If I alter the xQueueReceive statement and give it a timeout of 0, and then vTaskDelay(1000) when it fails, then the proper data is transferred, but I take a performance hit.

For the record, this is FreeRTOS 5.4.2 use EWARM on an Atmel AT91SAM7X512.  I use this exact same logic in other places, and it appears to work, so I have apparently overflowed a stack somewhere or something else weird.  Does 0x06060606 ring a bell? 

davedoors wrote on Friday, June 18, 2010:

0x06060606 is the value that r6 is initialized with when a task is created. Have you changed the C start code (crt0) recently? It could be that the ARM7 is in the wrong mode, although that would normally cause a crash when you attempt to start the scheduler.

Have you checked that you are not getting a stack overflow?

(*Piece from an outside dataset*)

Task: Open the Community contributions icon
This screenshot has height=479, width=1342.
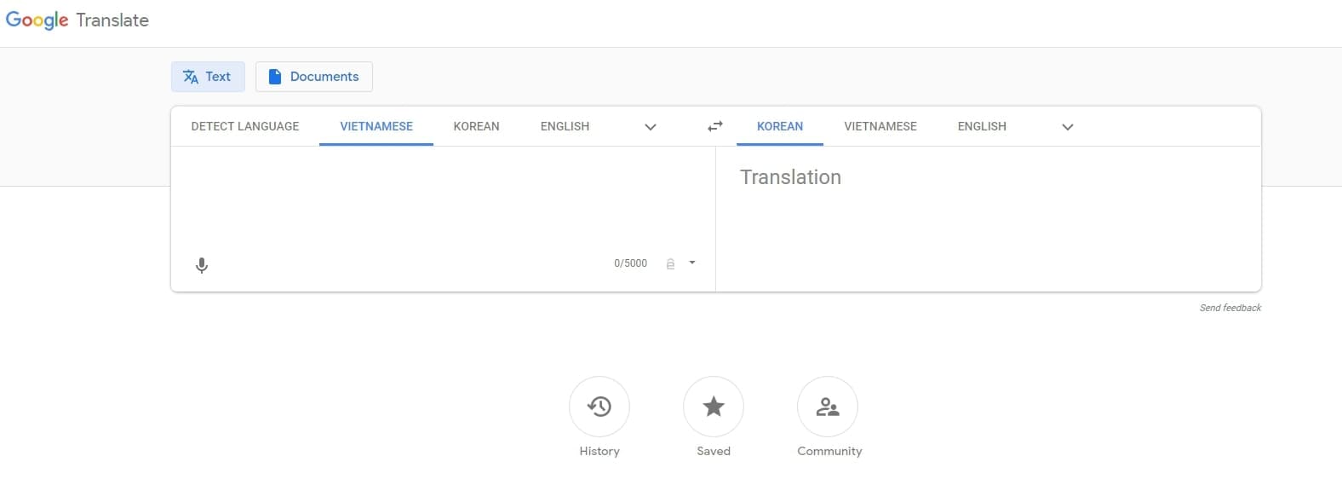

That is also a likely cause.


pbeamtn wrote on Friday, June 18, 2010:

No, I have not changed any startup files.  I had already used stack overflow checking, but I set it to 2 to see if it would catch anything, but it doesn’t.  I had seen in port.c that R6 is set to 0x06060606, and I thought that was a clue, but I really don’t understand it.  It would lead me to believe I am overflowing something somewhere that FreeRTOS cares about since the odds of me creating that value are almost nil.

The really annoying thing is that this error only occurs if xQueueReceive has to wait on the queue.  I’m going to work on finding a way to set the break point in this routine so I can see why waiting on the queue makes a difference.  It’s tough with jlink and limited breakpoints.

pbeamtn wrote on Friday, June 18, 2010:

Well, I think I am stuck on this, and I’m just going to have to poll the queue unless I get some more information.  The stack for the task looks like it has plenty of space.  None of the task stack checks seems to find a problem, however, R6 gets corrupted in xQueueGenericReceive().  When the function is first called, R6 holds the destination, and it looks reasonable.  When the task wakes back up after something is put in the queue, R6 has something like 0xeff42, which is not a valid RAM address and not what R6 used to be.  Then, by the time I get back to my task, R6 is 0x06060606.  Before xQueueReceive() is called, R6 is 0x06060606, so I don’t know if this is a context save problem or something else.

edwards3 wrote on Friday, June 18, 2010:

Personally I would not say just polling the queue was a long term solution. You have found that a problem exists, and need to find its source otherwise it will byte you again later.

My guess is that it is another task that is corrupting the context of the task that calls xQueueReceive(). Can you put a data break point on the RAM location that is being corrupted to stop the debugger when the RAM gets written to?

Have you allocated a stack to IRQ mode in your C start code?

pbeamtn wrote on Friday, June 18, 2010:

You’re right.  I need to find the problem now or risk something terrible in the future.  Just getting tired of beating my head against the wall.

I haven’t done anything to the IAR startup files.  These were basically copied from the initial FreeRTOS demo.  My understanding is the IRQ stack is set by the linker options, which is 0x100.  I have upped that to 0x120, and it made no difference.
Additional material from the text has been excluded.